A collar stay, collar stick, collar bone (British English), collar tab (British English), collar stiffener, or collar stiff is a shirt accessory consisting of a smooth strip of rigid material, rounded at one end and pointed at the other, inserted into specially made pockets on the underside of a shirt collar to stabilize the collar's points. The stays ensure that the collar lies flat against the collarbone, looking crisp and remaining in the correct place.

Collar stays can be made from a variety of materials, including metal (such as brass, stainless steel, or sterling silver), horn, baleen, mother of pearl, or plastic. Shirts often come with plastic stays that may eventually need to be replaced if they bend; metal replacements do not have this problem.
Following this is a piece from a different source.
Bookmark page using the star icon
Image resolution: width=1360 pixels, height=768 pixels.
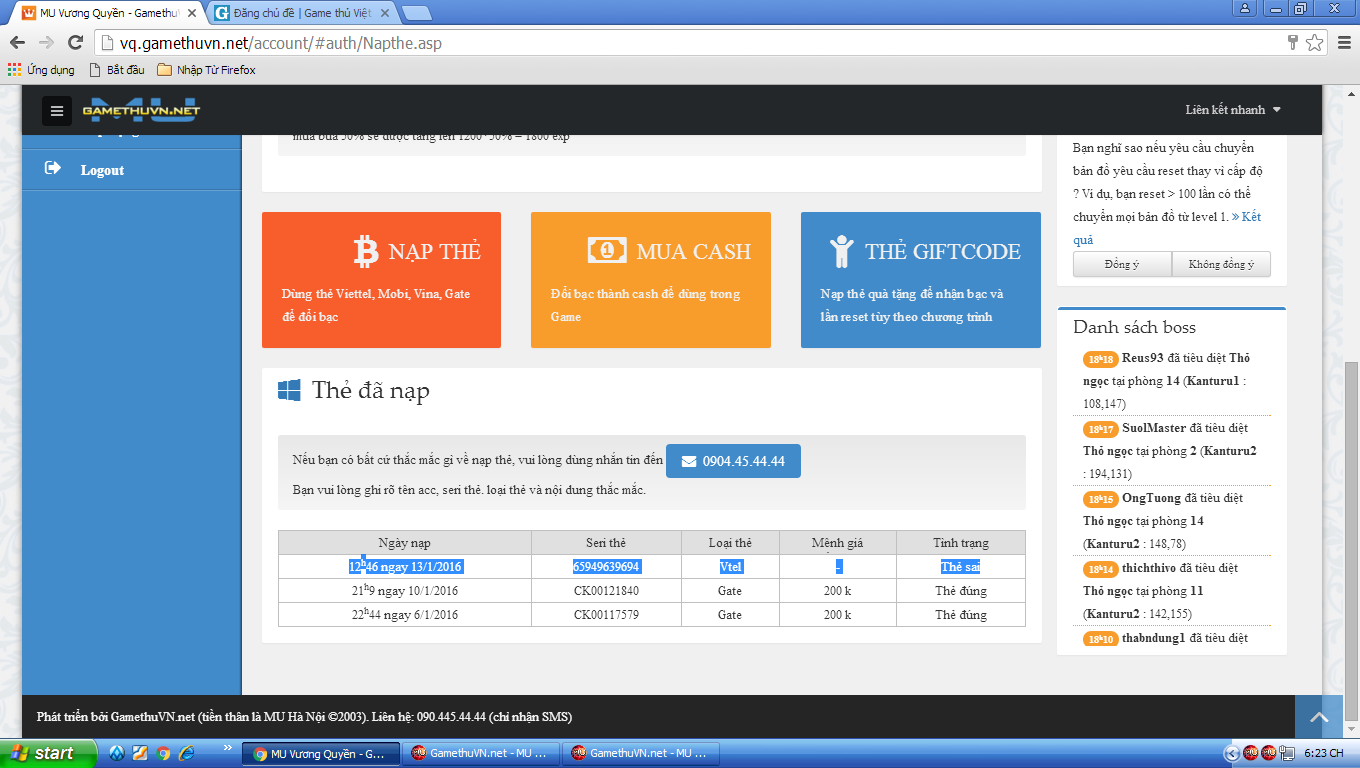pos(1314,43)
Collar stays can be found in haberdashers, fabric- and sewing-supply stores and men's clothing stores. They are manufactured in multiple lengths to fit different collar designs, or may be designed with a means to adjust the length of the collar stay.

There are many variations to the traditional collar stay. Some metallic collar stays are sold with a magnet, which is used to hold the stiffened collar in place against the shirt. A different type of collar stay discreetly adds a button hook on one end, to help fasten tiny buttons on dress shirts; e.g. placket, cuffs or button down collars. Adhesive collar stays can be stuck to the underside of a collar to either add stiffness or attach the collar points to the shirt.

Collar stays are removed from shirts before dry cleaning or pressing, as the cleaning process can damage both the shirt and the stays; they are replaced prior to wearing. Shirts that are press ironed with the collar stays are vulnerable to damage, as this results in a telltale impression of the collar stay in the fabric of the collar. Some shirts have stays which are sewn into the collar and are not removable.

Some dress shirts are sold with shorter, wider stays than the classic shirt stay (e.g., Tommy Hilfiger). The classic stay will not work with these shirts.